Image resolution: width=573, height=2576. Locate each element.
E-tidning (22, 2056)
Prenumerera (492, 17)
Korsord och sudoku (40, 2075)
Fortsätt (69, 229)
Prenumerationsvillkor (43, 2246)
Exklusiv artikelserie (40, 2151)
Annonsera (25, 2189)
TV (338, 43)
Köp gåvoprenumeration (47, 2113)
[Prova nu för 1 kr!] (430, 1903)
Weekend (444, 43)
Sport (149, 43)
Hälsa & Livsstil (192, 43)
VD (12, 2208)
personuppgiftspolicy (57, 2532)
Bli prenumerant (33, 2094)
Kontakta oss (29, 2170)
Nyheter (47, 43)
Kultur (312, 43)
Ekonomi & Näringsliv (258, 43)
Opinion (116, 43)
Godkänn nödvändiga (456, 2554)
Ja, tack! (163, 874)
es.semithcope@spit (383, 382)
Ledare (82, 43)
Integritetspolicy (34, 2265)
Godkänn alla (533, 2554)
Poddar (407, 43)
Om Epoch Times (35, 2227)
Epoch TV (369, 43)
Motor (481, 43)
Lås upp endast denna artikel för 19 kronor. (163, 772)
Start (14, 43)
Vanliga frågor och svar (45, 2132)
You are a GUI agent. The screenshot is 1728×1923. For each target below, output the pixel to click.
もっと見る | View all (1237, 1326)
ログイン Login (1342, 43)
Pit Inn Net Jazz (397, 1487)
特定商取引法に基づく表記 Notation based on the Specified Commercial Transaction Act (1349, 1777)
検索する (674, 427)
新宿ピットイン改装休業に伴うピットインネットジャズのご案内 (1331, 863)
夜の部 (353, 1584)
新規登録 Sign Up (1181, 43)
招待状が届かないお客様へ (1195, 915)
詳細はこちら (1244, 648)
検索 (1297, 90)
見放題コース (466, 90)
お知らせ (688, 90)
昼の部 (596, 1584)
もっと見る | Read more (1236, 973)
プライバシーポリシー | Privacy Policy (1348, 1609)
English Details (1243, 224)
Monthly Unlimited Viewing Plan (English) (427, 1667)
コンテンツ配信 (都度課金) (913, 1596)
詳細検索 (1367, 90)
_ _ _ _
PROBLEM DETAILS:
From the first line to the last, return the data exactly.

TASK RESPONSE:
Image resolution: width=573, height=2576. Locate each element.
E-tidning (22, 2056)
Prenumerera (492, 17)
Korsord och sudoku (40, 2075)
Fortsätt (69, 229)
Prenumerationsvillkor (43, 2246)
Exklusiv artikelserie (40, 2151)
Annonsera (25, 2189)
TV (338, 43)
Köp gåvoprenumeration (47, 2113)
[Prova nu för 1 kr!] (430, 1903)
Weekend (444, 43)
Sport (149, 43)
Hälsa & Livsstil (192, 43)
VD (12, 2208)
personuppgiftspolicy (57, 2532)
Bli prenumerant (33, 2094)
Kontakta oss (29, 2170)
Nyheter (47, 43)
Kultur (312, 43)
Ekonomi & Näringsliv (258, 43)
Opinion (116, 43)
Godkänn nödvändiga (456, 2554)
Ja, tack! (163, 874)
es.semithcope@spit (383, 382)
Ledare (82, 43)
Integritetspolicy (34, 2265)
Godkänn alla (533, 2554)
Poddar (407, 43)
Om Epoch Times (35, 2227)
Epoch TV (369, 43)
Motor (481, 43)
Lås upp endast denna artikel för 19 kronor. (163, 772)
Start (14, 43)
Vanliga frågor och svar (45, 2132)
You are a GUI agent. The screenshot is 1728×1923. For each target below, output the pixel to click.
もっと見る | View all (1237, 1326)
ログイン Login (1342, 43)
Pit Inn Net Jazz (397, 1487)
特定商取引法に基づく表記 Notation based on the Specified Commercial Transaction Act (1349, 1777)
検索する (674, 427)
新宿ピットイン改装休業に伴うピットインネットジャズのご案内 (1331, 863)
夜の部 (353, 1584)
新規登録 Sign Up (1181, 43)
招待状が届かないお客様へ (1195, 915)
詳細はこちら (1244, 648)
検索 (1297, 90)
見放題コース (466, 90)
お知らせ (688, 90)
昼の部 (596, 1584)
もっと見る | Read more (1236, 973)
プライバシーポリシー | Privacy Policy (1348, 1609)
English Details (1243, 224)
Monthly Unlimited Viewing Plan (English) (427, 1667)
コンテンツ配信 (都度課金) (913, 1596)
詳細検索 (1367, 90)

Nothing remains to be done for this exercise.